Sanele Xaba is South Africa’s first international male model with Albinism. He has used fashion as his platform to create awareness around his genetic condition, which, in Africa, has been known to lead to discrimination and even being murdered in time past.
Sanele was born in 1994, the same year South Africa transitioned from apartheid into democracy making him a first-edition “born free”. There was so much racial controversy surrounding him while growing in his neighborhood, as a lot of people mistook his skin tone for a white boy being taken care of by a black nanny. In the light of Sanele’s upbringing at the time where racial hegemony has been subdued in South Africa, his mother enrolled him at the fee-paying majority-white Open-Air School where he was ridiculed as he “an undercover black”. Although he was acutely aware of the stares that his alabaster skin and naturally ginger hair attracted when he was out in public, he says his mother’s insistence that “I shouldn’t look on my albinism as any sort of disadvantage” enhanced his self-esteem. But with puberty, it collapsed entirely. “When you hit 13 or so, you become self-conscious and you start to want to impress people,” he says.

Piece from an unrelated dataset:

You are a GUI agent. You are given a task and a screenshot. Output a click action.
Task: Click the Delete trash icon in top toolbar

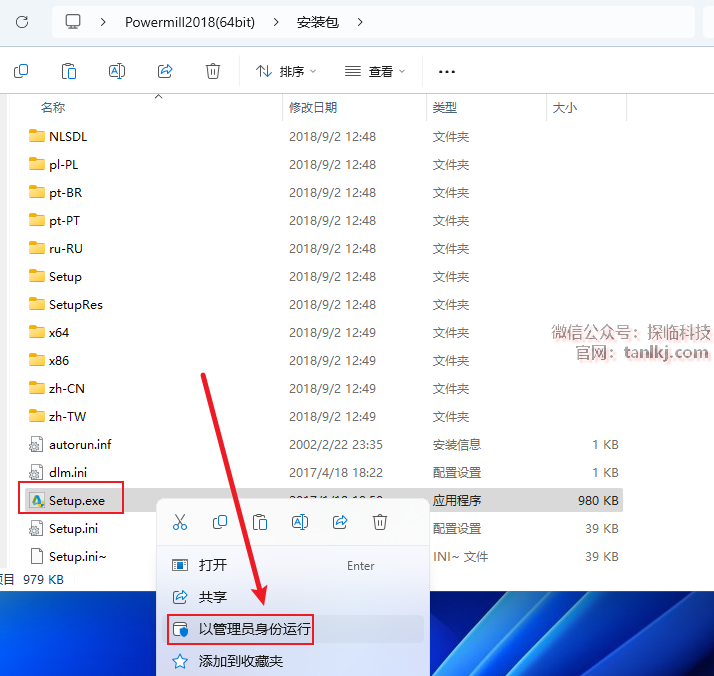[213, 71]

This form of impugn on the skin tone of Sanele had a down tone on his psychology, as he was greatly depressed and surfed his way all out to getting a melanin pigment into his skin. With all his efforts of changing his skin color brought to futility, Sanele braced himself up to faced the ridicule and mischief that has been meted on him from people by toughen up and face the bullies. The strategy which worked for him and swayed people away from verbally assaulting him.
To corroborate his keen determination not to be an object of bully, Sanele developed his exuberance in athletics as a championship swimmer, and which enabled him to be able to socialize with a high-esteem already in stock. Sanele’s journey to stardom began at age 15 when he met a model scout who persistently groomed him to the walkway of the Durban Fashion Week as a model, and which subsequently got him a cover page for local designers in South Africa. He was later given a catalog work for the fashion line giant, Adidas, at where he did GQ magazine.
As an international fashion model and brand influencer today, Sanele is assiduously working towards giving other people born with albinism the temerity needed not to live in fear of the society, but to believe in themselves.